╭─ Exercise input

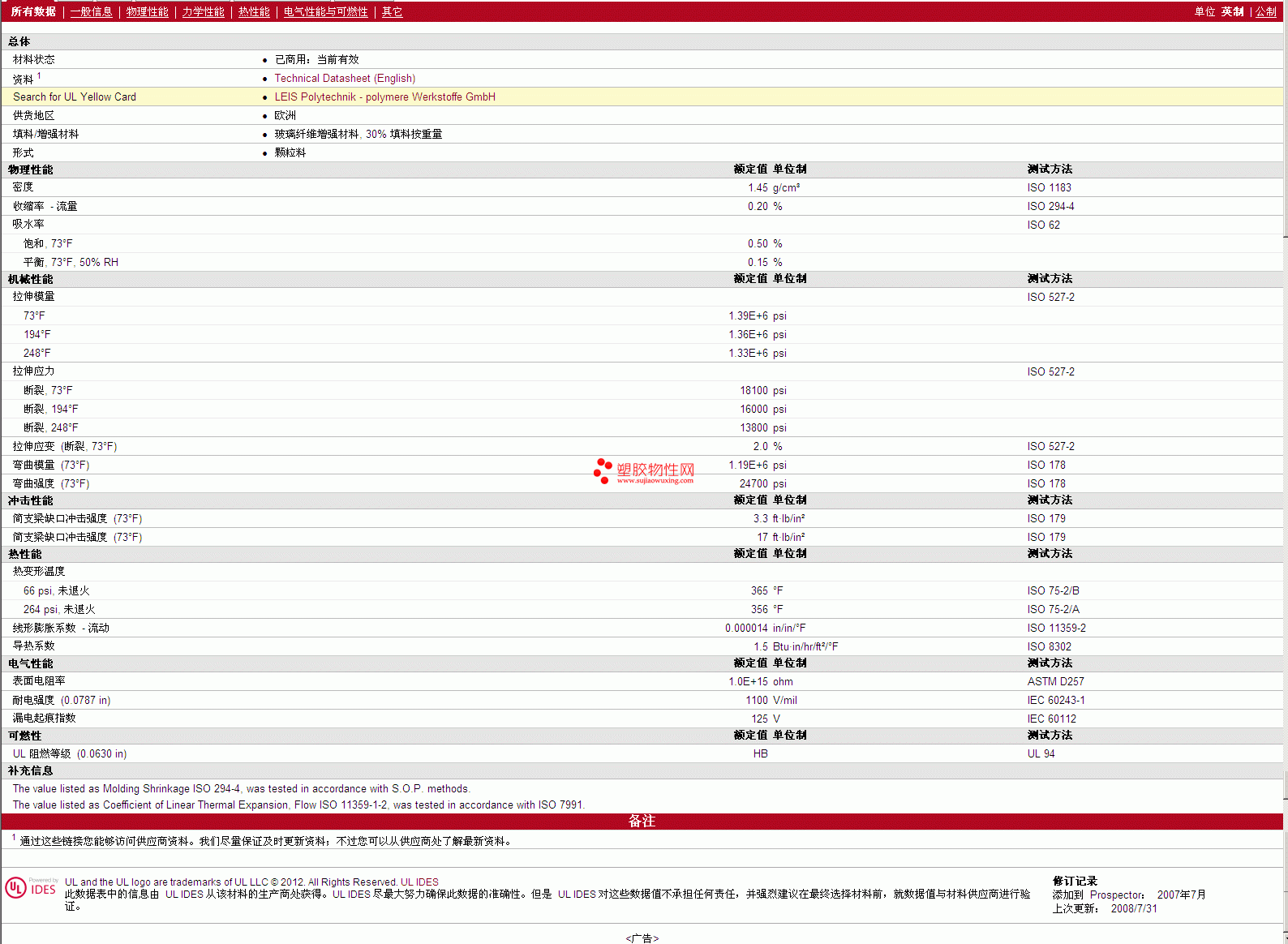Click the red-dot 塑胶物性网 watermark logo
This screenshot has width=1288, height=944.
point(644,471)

╰─
╭─ Exercise input

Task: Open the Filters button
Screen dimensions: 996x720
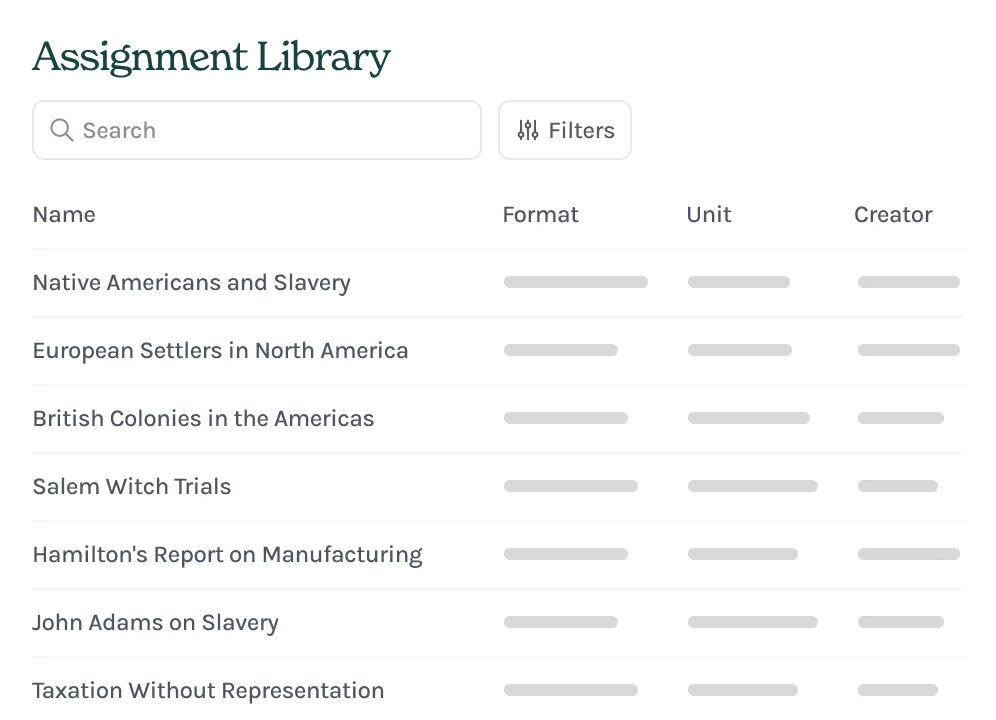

╰─
╭─ Exercise input

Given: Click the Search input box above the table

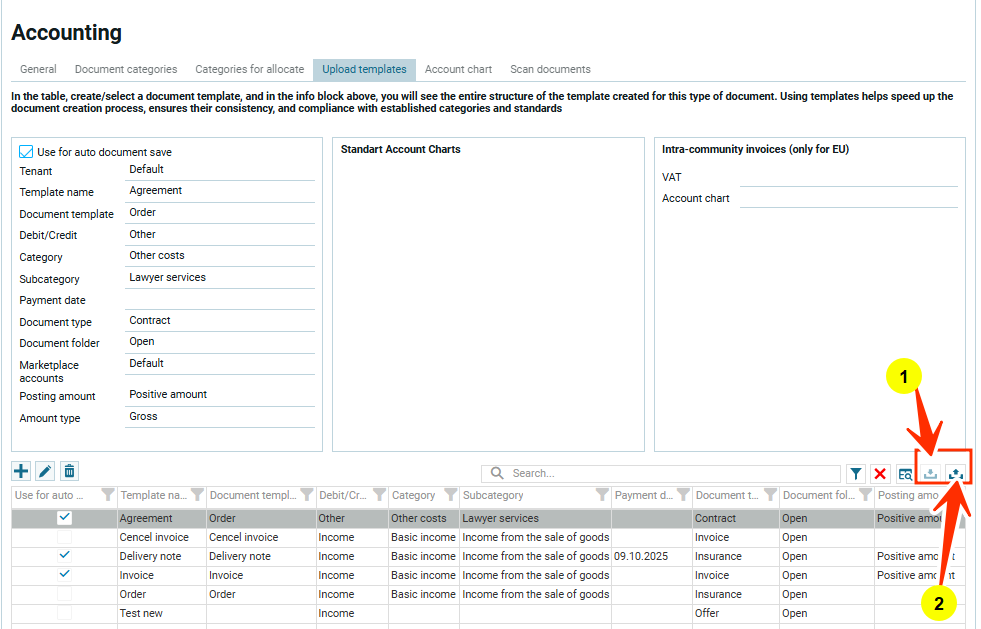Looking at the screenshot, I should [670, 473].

╰─

» Problem statement: Using the records above, restate word for word the lines from the one with "Task: Open the Filters button" through the one with "Screen dimensions: 996x720", both included.

» Expected answer:
Task: Open the Filters button
Screen dimensions: 996x720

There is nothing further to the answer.